Reproduce these lines verbatim, starting at the first one and ending at the line that contains "point(22,30)".

[start Record list]

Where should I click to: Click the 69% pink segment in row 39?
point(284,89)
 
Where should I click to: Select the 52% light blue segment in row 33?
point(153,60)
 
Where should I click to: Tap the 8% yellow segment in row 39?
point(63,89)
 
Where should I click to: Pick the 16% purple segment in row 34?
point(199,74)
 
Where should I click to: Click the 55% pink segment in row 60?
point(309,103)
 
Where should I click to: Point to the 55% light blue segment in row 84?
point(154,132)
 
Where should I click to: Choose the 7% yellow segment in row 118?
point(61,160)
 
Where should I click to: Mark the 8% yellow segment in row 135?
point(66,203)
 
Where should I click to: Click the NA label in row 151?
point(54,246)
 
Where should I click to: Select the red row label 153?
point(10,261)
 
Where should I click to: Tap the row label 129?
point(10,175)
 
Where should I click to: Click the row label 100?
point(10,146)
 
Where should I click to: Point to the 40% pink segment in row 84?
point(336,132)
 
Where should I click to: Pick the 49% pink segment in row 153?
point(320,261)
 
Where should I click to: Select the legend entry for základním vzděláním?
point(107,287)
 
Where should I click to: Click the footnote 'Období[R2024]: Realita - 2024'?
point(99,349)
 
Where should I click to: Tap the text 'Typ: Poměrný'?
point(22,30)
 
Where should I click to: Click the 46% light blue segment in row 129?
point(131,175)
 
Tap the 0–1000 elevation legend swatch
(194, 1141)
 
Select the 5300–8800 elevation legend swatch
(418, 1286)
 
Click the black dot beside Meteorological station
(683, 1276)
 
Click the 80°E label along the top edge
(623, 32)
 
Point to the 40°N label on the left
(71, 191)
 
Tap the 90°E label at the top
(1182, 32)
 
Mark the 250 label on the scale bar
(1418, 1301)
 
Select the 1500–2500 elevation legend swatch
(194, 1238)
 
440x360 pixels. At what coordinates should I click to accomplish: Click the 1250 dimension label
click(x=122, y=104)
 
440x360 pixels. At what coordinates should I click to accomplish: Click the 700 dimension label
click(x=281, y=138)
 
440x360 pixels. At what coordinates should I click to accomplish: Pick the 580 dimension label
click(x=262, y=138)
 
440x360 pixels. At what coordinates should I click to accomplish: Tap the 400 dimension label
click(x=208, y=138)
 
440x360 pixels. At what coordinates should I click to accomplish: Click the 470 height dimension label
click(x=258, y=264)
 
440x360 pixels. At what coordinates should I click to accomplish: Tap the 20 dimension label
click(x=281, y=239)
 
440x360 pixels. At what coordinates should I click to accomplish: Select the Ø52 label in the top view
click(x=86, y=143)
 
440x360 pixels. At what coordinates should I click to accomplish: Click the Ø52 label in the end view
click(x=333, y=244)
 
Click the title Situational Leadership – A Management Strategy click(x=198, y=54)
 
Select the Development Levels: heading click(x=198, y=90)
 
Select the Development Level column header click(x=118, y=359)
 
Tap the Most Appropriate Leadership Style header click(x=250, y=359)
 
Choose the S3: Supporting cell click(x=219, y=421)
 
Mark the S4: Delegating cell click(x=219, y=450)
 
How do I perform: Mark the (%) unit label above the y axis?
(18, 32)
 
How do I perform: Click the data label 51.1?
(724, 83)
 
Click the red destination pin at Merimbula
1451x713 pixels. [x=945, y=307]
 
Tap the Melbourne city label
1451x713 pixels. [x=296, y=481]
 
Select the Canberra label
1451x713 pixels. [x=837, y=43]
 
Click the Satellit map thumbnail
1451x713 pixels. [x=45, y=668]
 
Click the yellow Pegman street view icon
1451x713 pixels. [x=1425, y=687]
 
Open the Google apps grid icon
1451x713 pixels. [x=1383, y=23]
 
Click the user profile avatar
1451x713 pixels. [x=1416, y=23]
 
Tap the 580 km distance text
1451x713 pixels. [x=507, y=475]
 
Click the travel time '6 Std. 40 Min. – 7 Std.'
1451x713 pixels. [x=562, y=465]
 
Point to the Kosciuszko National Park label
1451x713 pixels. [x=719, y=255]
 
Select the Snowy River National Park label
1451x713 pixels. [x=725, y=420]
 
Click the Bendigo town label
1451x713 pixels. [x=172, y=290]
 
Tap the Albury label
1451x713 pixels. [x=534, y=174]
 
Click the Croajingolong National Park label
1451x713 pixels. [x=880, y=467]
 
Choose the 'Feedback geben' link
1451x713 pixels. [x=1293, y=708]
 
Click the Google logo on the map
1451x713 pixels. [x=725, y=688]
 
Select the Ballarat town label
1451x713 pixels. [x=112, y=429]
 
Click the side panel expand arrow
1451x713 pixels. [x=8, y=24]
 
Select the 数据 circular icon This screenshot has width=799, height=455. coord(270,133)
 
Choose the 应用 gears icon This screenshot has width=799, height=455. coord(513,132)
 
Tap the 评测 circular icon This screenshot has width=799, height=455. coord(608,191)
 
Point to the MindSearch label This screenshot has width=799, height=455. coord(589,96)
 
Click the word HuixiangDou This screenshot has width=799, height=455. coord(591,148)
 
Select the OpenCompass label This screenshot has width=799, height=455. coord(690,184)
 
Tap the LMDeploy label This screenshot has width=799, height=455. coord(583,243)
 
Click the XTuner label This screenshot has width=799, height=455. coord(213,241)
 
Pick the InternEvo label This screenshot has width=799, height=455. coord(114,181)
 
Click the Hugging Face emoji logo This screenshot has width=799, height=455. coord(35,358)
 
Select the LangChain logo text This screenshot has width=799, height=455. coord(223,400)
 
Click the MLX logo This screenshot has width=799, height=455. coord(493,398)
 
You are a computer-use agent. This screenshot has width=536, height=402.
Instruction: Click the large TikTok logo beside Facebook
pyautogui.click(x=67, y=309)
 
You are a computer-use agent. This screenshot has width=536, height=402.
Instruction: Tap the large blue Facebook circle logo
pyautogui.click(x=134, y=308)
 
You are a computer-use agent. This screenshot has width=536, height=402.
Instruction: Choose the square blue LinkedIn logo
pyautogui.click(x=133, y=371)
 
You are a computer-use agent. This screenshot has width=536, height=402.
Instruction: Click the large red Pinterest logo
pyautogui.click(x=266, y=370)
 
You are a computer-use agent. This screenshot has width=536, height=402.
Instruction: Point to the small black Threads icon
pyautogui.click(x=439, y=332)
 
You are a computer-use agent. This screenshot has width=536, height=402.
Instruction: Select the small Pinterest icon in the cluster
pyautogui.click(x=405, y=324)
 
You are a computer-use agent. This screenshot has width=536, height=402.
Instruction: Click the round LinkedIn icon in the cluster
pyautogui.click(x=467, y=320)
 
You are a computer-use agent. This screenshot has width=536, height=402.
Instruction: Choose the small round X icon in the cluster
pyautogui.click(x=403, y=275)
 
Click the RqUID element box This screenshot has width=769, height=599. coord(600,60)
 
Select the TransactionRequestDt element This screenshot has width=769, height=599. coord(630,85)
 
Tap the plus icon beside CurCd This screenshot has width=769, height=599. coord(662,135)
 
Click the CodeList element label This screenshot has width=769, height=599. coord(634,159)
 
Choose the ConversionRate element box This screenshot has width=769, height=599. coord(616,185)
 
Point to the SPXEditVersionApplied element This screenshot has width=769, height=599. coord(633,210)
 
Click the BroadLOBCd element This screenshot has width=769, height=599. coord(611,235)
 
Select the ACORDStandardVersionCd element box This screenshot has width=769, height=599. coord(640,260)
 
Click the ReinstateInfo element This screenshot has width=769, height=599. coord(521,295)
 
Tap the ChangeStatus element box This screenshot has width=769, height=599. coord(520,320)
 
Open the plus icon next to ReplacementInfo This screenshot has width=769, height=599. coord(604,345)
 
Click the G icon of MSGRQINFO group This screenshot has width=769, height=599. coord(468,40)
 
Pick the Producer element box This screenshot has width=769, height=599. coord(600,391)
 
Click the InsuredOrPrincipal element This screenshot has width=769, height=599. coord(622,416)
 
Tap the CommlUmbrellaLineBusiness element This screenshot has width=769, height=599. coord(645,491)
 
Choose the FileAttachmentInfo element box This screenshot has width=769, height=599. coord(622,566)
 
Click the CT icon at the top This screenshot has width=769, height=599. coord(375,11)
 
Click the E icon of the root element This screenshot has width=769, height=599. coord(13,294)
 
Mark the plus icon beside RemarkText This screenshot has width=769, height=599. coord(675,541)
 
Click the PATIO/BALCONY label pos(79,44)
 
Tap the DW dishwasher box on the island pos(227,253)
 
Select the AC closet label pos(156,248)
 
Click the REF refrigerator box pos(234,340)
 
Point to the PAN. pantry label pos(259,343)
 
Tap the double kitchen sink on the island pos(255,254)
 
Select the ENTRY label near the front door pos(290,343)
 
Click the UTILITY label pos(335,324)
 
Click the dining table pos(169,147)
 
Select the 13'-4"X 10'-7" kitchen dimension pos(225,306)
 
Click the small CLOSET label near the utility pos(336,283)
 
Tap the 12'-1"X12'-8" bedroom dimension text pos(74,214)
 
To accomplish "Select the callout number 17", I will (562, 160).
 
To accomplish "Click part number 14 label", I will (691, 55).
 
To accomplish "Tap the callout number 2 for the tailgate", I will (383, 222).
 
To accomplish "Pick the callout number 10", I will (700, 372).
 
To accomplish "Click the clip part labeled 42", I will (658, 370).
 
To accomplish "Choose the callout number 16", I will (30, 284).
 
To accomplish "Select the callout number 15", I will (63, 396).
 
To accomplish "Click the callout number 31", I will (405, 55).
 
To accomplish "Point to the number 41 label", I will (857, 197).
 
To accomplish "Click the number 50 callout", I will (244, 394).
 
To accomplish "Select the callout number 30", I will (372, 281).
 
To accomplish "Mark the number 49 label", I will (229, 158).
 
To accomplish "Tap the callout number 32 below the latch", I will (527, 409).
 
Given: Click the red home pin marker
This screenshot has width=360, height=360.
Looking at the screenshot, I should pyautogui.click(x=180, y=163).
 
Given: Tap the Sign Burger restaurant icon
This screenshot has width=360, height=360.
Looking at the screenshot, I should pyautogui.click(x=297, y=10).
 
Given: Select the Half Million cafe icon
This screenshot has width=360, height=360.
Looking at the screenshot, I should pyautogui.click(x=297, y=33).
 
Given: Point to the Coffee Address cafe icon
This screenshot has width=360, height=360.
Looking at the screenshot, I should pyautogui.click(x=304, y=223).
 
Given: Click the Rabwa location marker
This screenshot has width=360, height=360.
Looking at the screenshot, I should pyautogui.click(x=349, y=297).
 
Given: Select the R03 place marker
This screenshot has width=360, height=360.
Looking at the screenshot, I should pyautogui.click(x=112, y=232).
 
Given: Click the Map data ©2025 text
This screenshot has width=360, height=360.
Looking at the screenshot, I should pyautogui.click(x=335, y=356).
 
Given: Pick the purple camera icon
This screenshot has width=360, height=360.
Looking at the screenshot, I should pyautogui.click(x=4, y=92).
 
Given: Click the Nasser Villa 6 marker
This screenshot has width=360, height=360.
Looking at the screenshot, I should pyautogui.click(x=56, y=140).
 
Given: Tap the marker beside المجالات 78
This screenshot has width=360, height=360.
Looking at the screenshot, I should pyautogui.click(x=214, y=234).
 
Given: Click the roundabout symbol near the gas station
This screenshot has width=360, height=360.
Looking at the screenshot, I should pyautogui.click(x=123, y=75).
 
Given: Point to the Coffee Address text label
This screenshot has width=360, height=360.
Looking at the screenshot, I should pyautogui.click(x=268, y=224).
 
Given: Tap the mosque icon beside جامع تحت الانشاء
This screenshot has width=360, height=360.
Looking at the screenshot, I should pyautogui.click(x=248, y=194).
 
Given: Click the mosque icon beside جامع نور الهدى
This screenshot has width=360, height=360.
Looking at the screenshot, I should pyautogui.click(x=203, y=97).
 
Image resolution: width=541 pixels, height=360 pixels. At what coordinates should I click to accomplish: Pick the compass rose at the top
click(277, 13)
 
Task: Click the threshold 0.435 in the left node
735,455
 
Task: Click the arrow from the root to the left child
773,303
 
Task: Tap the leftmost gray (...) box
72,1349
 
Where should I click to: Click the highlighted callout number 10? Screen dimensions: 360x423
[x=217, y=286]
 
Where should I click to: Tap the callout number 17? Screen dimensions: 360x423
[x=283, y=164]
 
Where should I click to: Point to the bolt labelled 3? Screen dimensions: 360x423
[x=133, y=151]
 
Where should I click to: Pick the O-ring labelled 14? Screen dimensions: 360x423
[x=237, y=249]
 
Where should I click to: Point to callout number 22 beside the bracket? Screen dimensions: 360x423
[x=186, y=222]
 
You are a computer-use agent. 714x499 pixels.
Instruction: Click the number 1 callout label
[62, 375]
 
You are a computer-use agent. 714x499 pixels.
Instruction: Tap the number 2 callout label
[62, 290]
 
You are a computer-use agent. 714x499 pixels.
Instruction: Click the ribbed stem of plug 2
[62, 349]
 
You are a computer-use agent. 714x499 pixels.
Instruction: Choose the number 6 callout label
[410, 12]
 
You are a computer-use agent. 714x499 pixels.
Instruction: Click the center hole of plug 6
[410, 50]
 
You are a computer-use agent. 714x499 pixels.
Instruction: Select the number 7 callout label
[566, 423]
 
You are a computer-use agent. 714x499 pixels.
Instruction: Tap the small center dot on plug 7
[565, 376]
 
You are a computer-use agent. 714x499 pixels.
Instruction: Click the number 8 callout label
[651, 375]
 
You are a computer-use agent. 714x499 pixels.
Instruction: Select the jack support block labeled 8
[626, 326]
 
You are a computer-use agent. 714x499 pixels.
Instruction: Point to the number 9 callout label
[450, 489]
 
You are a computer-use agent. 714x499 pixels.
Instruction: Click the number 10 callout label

[end Record list]

→ Answer in full
Where should I click to: Click the 69% pink segment in row 39?
point(284,89)
 
Where should I click to: Select the 52% light blue segment in row 33?
point(153,60)
 
Where should I click to: Tap the 8% yellow segment in row 39?
point(63,89)
 
Where should I click to: Pick the 16% purple segment in row 34?
point(199,74)
 
Where should I click to: Click the 55% pink segment in row 60?
point(309,103)
 
Where should I click to: Point to the 55% light blue segment in row 84?
point(154,132)
 
Where should I click to: Choose the 7% yellow segment in row 118?
point(61,160)
 
Where should I click to: Mark the 8% yellow segment in row 135?
point(66,203)
 
Where should I click to: Click the NA label in row 151?
point(54,246)
 
Where should I click to: Select the red row label 153?
point(10,261)
 
Where should I click to: Tap the row label 129?
point(10,175)
 
Where should I click to: Click the row label 100?
point(10,146)
 
Where should I click to: Point to the 40% pink segment in row 84?
point(336,132)
 
Where should I click to: Pick the 49% pink segment in row 153?
point(320,261)
 
Where should I click to: Select the legend entry for základním vzděláním?
point(107,287)
 
Where should I click to: Click the footnote 'Období[R2024]: Realita - 2024'?
point(99,349)
 
Where should I click to: Tap the text 'Typ: Poměrný'?
point(22,30)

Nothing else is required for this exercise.